## Dataset content
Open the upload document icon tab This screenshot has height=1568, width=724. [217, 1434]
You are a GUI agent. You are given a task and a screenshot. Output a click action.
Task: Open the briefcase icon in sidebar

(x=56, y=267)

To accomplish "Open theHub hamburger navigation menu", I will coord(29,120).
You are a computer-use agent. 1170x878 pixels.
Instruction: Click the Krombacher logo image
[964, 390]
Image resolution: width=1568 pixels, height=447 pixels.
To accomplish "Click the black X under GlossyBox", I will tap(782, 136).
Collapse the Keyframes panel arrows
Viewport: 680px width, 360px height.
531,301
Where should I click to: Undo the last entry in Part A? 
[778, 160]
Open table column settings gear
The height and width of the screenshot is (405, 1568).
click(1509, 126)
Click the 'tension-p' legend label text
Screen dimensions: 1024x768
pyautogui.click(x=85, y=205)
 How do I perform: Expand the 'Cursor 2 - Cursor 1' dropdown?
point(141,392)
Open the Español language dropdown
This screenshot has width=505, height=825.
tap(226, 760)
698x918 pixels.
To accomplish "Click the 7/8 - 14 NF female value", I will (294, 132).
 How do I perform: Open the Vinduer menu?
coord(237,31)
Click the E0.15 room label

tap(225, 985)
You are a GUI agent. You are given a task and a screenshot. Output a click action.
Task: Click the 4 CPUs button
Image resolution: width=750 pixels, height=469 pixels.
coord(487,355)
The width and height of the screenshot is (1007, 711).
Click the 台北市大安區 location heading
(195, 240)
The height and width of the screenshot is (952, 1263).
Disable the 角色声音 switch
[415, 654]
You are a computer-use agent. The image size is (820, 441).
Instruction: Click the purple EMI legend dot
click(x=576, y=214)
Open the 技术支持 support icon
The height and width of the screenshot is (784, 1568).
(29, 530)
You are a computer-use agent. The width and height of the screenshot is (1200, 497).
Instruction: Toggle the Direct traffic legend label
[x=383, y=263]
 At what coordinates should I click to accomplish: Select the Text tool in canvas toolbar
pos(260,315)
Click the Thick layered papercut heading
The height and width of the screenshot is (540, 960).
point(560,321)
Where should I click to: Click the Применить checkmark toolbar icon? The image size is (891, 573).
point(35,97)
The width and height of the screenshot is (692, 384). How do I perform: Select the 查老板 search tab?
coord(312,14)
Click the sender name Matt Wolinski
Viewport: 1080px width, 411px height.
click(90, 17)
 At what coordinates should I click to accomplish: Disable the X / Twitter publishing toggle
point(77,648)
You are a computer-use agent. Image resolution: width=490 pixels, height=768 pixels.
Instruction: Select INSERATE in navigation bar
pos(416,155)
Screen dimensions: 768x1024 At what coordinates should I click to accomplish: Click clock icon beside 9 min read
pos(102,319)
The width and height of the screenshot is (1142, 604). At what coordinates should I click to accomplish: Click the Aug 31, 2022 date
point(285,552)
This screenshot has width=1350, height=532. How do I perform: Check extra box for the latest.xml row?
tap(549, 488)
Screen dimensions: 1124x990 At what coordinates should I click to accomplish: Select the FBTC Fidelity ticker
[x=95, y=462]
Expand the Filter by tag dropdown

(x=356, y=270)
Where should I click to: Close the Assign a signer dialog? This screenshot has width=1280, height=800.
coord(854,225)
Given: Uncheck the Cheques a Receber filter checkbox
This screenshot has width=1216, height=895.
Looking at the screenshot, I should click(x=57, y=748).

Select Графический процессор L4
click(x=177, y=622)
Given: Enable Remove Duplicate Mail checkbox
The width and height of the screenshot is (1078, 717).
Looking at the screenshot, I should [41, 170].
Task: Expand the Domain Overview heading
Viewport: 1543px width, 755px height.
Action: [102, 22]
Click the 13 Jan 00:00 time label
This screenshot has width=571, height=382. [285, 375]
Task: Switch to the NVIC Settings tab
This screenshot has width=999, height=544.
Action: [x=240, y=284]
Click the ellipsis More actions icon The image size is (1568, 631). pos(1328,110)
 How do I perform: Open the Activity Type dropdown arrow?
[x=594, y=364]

## Exercise prompt
Convert the lines into a numbered list, omitting blank lines, beginning at the line containing "The width and height of the screenshot is (1142, 604)." and running through the end of the records.

## Result of this exercise
1. The width and height of the screenshot is (1142, 604). At what coordinates should I click to accomplish: Click the Aug 31, 2022 date
2. point(285,552)
3. This screenshot has width=1350, height=532. How do I perform: Check extra box for the latest.xml row?
4. tap(549, 488)
5. Screen dimensions: 1124x990 At what coordinates should I click to accomplish: Select the FBTC Fidelity ticker
6. [x=95, y=462]
7. Expand the Filter by tag dropdown
8. (x=356, y=270)
9. Where should I click to: Close the Assign a signer dialog? This screenshot has width=1280, height=800.
10. coord(854,225)
11. Given: Uncheck the Cheques a Receber filter checkbox
12. This screenshot has width=1216, height=895.
13. Looking at the screenshot, I should click(x=57, y=748).
14. Select Графический процессор L4
15. click(x=177, y=622)
16. Given: Enable Remove Duplicate Mail checkbox
17. The width and height of the screenshot is (1078, 717).
18. Looking at the screenshot, I should [41, 170].
19. Task: Expand the Domain Overview heading
20. Viewport: 1543px width, 755px height.
21. Action: [102, 22]
22. Click the 13 Jan 00:00 time label
23. This screenshot has width=571, height=382. [285, 375]
24. Task: Switch to the NVIC Settings tab
25. This screenshot has width=999, height=544.
26. Action: [x=240, y=284]
27. Click the ellipsis More actions icon The image size is (1568, 631). pos(1328,110)
28.  How do I perform: Open the Activity Type dropdown arrow?
29. [x=594, y=364]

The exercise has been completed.